Requirements for Consideration


Catfish ruined chance encounters on the internet for me. I have never done an eHarmony, Match, or any of the others. Given my current transportation issues, and my ‘single’ status slowly sinking into my version of reality, I sometimes consider throwing up a profile on Plenty of Fish. Why not, if I have learned nothing it is that the internet’s strict adherence to truth should be praised. I must have 2314 emails saved as drafts for Al Gore, thanking him for making my life and my personal quest for expanding knowledge so simple. Research is a snap, and since everything one reads on the internet is fact, instant gratification is a mere Google search and click away.

Still, I often wonder why my inbox offers me AARP memberships, and ads for finding love over 50. Somewhere along the lines, my age has been mangled in cyberspace, and the other day, an email to make my boobs look spectacular in a super miracle bra ninja-ed itself through the junk mail filter. What a world we live in. Our names slid to one list or 531, even with those small print promises assuring me my information is held in the vault of secrecy and the cloud of trust.

But back to love, or more accurately, making connections to embrace my unattached status. Oh yes, I am a butterfly, and I will glide from one flower to the next, wings spread and flapping like a hummingbird on ice. This was my plan in 2007. New man in a new part of the country, coming off a busted relationship, I was going to enjoy being non-committal. What better place to notch my belt buckle of poor decisions than South Florida? I distinctly remember going out with a girl  of 25, Monica, very attractive, and from all observations and slights of  hands, elbows, etc, she was all natural. I picked her up and we drove to Ft. Lauderdale, to enjoy some sushi and then get our collective groove on at Voodoo Lounge and then maybe Art Bar.

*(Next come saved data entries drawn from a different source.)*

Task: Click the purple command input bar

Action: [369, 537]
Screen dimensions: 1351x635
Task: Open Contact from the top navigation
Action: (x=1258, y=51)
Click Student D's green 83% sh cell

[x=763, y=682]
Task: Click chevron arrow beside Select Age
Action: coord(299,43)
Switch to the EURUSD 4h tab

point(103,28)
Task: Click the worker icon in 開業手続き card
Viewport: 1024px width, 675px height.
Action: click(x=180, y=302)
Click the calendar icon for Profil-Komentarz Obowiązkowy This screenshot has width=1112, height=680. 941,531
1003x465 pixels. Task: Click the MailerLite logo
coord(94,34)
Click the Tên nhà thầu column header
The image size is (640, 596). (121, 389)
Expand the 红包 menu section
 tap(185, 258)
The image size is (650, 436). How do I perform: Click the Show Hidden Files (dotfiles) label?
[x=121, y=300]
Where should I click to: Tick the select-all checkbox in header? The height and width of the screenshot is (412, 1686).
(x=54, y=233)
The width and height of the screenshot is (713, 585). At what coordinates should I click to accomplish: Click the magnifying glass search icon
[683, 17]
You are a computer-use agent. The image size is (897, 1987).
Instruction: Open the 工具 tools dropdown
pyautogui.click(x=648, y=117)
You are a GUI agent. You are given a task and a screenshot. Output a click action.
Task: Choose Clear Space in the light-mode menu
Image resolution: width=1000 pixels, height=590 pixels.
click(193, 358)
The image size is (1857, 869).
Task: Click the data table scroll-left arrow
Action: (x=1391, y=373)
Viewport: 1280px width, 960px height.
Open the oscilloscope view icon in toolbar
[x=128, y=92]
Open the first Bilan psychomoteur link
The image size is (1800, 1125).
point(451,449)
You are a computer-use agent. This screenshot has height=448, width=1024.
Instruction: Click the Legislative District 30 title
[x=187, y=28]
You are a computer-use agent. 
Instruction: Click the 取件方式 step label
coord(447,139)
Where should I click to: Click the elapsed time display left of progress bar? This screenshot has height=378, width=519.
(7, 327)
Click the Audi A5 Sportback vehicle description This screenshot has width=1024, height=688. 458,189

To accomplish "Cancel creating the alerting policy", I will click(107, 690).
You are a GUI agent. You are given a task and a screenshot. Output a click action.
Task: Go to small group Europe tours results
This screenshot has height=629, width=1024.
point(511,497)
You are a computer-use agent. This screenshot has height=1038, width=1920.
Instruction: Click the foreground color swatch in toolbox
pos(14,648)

The “get to know you” chit-chat instantly let me know this woman was going to challenge my sanity every single time she spoke. When a top-level role model for life is “a toss-up between Paris Hilton and thin Oprah,” well call me clairvoyant, but I knew just making it to Ft. Liquordale was going to be a severe test on my mind.

“What do you do for fun Monica?”

“Oh, like all sorts of stuff, but shopping and like hanging with my girls at like the spa, you know, that takes up a lot of my time. And of course, like we spend a lot of time getting all crunk and like, on the beach. What about you Mike?”

Oh, I like finding really beautiful girls with IQ’s that are lower than their combined measurements. “All sorts of stuff, I love sports, do a lot of reading, relax at night with a good documentary, and I write.”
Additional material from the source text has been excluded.